You can figure out the possible values of d one bit at a time. Consider the equation mod 2:
(A1-d) ⊕ (A2-d) ⊕ .......(A{n-1}-d) ⊕ (An-d) = 0 mod 2
Try 0 and 1 for d, see if either works. Say d==1 is the only assignment that works. Then try the values 1 and 3 in the equation:
(A1-d) ⊕ (A2-d) ⊕ .......(A{n-1}-d) ⊕ (An-d) = 0 mod 4
and so on, taking all valid ds mod 2^i and trying both d and d+2^i mod 2^{i+1}. The reason why this works is that both subtraction and xor do not propagate any information from higher bits to lower bits, so if you find a solution to the mod 2 equation, it remains a solution no matter what the higher-order bits of d are set to.

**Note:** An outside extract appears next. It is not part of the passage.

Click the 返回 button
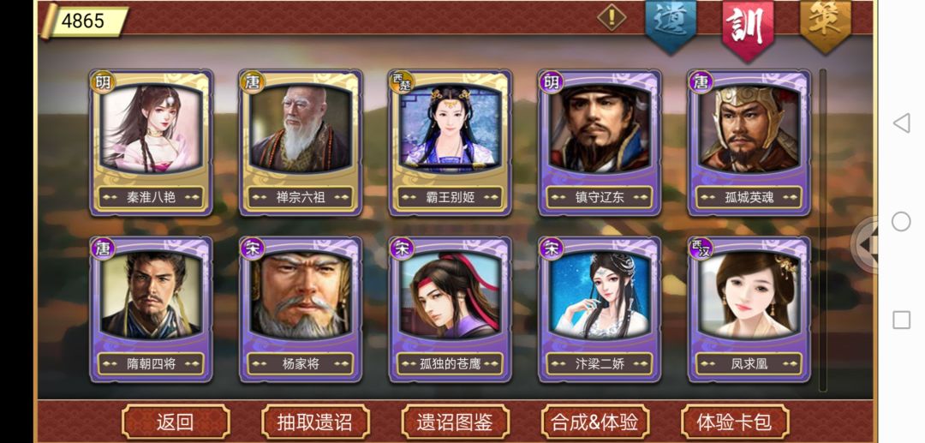925x443 pixels. [176, 422]
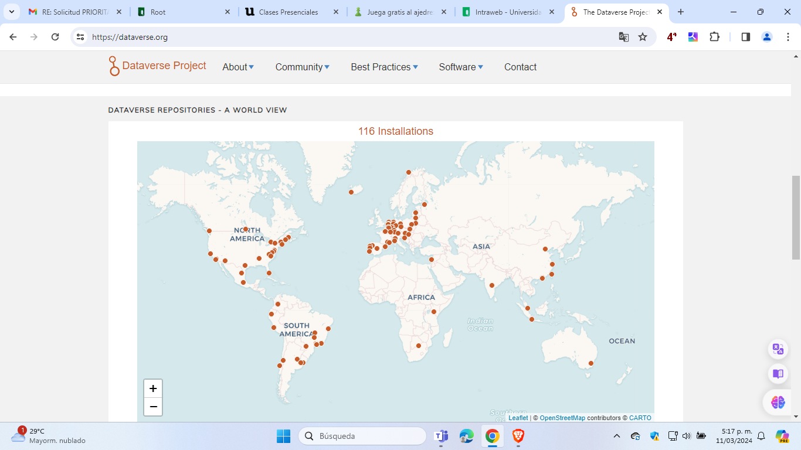This screenshot has height=450, width=801.
Task: Toggle the browser side panel icon
Action: click(x=746, y=37)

The running time should be something like O(n * log Ak * #of solutions).
Example:
A = {9,12,23,30}
try d=0,1 mod 2. Both work.
try d=0,1,2,3 mod 4. All work.
try d=[0-7] mod 8. 1,3,5,7 work.
try d=[1,9,3,5,7] mod 16. 3,7 work. (no need to check if d>Ak)
now we've tried up to Ak, check the remaining solutions for the remaining
high-order bits. 3 and 7 work.
Example:
A = {4,6,8,10}
try d=0,1 mod 2. Both work.
try d=0,1,2,3 mod 4. All work.
try d=0,4,1,2,3 mod 8. All work.
at this point you've tried all d up to Ak. Do a final check and 0,3,4 work.